The loss of crude oil to the atmosphere is directly related to the fashion in which it is stored. When liquid petroleum is placed in a closed container, the molecules entering the vapor phase cannot escape to the atmosphere, if the storage container is properly constructed to confine them. In random motion, many molecules strike the liquid and are recaptured. Thus, two processes occur simultaneously: vaporization (entry of particles into the vapor phase) and condensation (entry of particles into the liquid from the vapor phase). The rate of condensation increases as the number of particles in the vapor phase increases. The rate of condensation and the rate of evaporation are compared as a function of time. When the rates of these two processes become equal, the number of particles in the vapor phase becomes stabilized.
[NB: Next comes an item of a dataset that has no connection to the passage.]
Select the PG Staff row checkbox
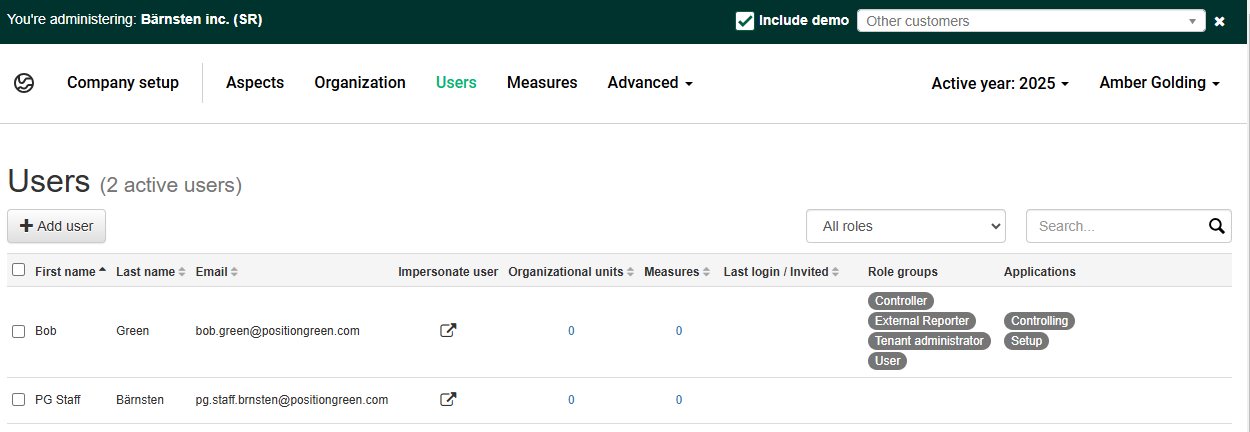Viewport: 1250px width, 432px height. [x=18, y=400]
This steady state, in which there is a balance between the dynamic processes of evaporation and condensation is termed "Dynamic Equilibrium". When equilibrium is reached, there is no further change in the number of particles in the vapor. Vaporization ceases. When the pressure exerted by the vapor is monitored, it is found to increase until equilibrium is reached and thereafter remains constant. It is also observed that the variation in vapor pressure with respect to temperature changes but if the vapor is confined, there is no loss. It is absolutely impossible for crude oil to ever reach dynamic equilibrium with the atmosphere, without loosing the majority of the crude oil to the atmosphere.